-- Work item --
Find all lines below containing the string "header" and return them.

-- Source data --
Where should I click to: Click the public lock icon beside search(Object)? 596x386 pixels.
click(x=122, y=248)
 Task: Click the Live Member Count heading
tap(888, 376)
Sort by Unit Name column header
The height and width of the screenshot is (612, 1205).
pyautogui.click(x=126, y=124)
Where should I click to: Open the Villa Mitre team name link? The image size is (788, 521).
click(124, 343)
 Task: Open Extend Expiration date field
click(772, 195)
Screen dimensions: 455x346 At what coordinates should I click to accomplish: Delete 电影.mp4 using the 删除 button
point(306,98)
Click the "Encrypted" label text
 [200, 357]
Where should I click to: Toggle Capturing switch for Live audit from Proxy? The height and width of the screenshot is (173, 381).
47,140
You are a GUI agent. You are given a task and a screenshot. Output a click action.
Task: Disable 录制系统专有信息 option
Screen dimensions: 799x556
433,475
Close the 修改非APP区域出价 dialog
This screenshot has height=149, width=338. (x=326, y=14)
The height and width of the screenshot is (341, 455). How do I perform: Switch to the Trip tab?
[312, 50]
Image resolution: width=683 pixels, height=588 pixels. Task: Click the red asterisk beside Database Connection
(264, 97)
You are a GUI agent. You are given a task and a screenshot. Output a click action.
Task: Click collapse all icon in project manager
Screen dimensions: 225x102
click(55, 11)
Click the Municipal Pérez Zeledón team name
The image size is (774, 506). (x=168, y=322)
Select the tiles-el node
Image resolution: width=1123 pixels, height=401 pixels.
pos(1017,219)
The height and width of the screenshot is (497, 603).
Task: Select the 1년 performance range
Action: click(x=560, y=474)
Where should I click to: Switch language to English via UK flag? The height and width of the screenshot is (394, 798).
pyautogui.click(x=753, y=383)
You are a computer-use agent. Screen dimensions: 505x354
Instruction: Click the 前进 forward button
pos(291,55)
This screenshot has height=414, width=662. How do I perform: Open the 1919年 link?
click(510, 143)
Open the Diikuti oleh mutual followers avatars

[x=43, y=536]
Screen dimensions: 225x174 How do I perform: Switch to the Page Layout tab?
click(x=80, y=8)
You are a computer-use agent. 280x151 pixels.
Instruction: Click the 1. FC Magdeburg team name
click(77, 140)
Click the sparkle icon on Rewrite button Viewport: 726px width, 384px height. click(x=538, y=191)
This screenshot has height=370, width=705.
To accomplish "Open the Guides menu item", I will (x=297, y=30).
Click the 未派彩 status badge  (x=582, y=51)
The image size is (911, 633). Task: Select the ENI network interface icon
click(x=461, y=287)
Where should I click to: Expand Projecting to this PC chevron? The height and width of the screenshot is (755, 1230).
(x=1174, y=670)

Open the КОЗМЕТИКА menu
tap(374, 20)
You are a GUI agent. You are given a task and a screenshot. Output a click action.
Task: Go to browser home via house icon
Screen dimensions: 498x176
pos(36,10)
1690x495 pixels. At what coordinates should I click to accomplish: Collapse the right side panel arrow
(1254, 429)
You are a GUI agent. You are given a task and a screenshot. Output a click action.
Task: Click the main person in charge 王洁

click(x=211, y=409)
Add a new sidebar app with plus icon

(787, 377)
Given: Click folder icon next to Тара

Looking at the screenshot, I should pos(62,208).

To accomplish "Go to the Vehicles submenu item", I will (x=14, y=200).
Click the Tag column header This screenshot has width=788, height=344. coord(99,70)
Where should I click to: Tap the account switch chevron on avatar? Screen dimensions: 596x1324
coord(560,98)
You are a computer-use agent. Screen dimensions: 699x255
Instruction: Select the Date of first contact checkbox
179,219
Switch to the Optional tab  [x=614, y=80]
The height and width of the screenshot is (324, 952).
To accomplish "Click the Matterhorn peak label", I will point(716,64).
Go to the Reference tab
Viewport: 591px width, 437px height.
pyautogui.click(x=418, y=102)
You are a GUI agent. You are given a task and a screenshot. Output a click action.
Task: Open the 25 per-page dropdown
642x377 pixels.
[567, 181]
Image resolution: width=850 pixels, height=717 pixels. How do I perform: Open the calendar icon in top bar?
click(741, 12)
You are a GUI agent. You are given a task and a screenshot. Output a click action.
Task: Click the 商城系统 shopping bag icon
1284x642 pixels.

-- Output of the task --
Sort by Unit Name column header
Click the Tag column header This screenshot has width=788, height=344. coord(99,70)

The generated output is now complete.